Two Trains Running at Court Theatre Credit: Michael Brosilow

This is an impeccable production of a play whose weaknesses outweigh its considerable strengths. It’s the 1960s episode of August Wilson’s Pittsburgh Cycle, tracing a century of life in the African American Hill District, and urban renewal shadows everything. (Jack Magaw’s set presents this vividly.) The diner where the play takes place is nearly empty of customers but remains the community center for half a dozen men, each with his own fixed idea of how to get happy or rich or out of there. Their monologues suggest that the title’s “two trains” represent the material and spiritual worlds—the latter indomitable, while the former ebbs and flows in a pattern no one can understand.

Two Trains Running
Through 6/12: Wed-Fri 7:30 PM, Sat-Sun 2 and 7:30 PM; Court Theatre, 5535 S. Ellis, 773-753-4472, courttheatre.org, $37.50-$84.

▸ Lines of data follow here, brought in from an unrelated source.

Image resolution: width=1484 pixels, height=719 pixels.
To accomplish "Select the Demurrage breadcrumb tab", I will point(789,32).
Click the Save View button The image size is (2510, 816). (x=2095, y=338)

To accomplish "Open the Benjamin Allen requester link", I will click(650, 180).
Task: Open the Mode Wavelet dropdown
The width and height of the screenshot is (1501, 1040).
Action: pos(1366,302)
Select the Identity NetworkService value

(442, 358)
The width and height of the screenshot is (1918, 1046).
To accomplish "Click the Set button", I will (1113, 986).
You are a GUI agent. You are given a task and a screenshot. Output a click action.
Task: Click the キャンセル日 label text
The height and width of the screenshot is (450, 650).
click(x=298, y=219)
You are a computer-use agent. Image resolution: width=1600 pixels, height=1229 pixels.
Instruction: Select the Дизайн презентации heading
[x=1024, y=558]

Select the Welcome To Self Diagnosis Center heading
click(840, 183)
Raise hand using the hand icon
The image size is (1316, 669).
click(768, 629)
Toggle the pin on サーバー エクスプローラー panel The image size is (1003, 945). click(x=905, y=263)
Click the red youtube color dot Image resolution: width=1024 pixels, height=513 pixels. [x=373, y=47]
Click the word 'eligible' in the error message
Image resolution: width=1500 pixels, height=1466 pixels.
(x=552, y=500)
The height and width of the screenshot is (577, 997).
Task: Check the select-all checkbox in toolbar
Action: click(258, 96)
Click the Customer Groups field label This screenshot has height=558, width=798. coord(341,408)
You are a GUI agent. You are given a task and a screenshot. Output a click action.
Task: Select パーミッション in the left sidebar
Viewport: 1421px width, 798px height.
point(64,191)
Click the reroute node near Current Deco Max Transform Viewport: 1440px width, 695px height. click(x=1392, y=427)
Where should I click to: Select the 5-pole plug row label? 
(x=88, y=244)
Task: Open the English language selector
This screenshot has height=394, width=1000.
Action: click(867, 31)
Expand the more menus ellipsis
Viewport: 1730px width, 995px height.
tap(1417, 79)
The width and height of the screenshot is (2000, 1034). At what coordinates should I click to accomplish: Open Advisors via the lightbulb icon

So far, so fine. But as Chekhov says, if you bring a gun onstage in act one, you have to shoot it in act two. So Wilson’s decision to supply one character with an enormous gasoline can during a conversation about fire insurance seems ill-judged, unless this is a prose poem rather than a play. The happy ending is unearned. And the one woman (waitress Risa, played by Kierra Bunch) gets nothing to do and little to say: mostly she’s talked about instead of talking.  

But nothing can undermine the ensemble’s superb work under Ron OJ Parson’s sensitive direction. A.C. Smith and Alfred H. Wilson, two of Chicago’s foremost interpreters of the playwright’s work, handle the famously iterative dialogue with their trademark fluency. They are first among equals in a cast which wears its awesome skill lightly. But special laurels for Joseph Primes, who manages to make two lines of dialogue endlessly repeated into an entire life story.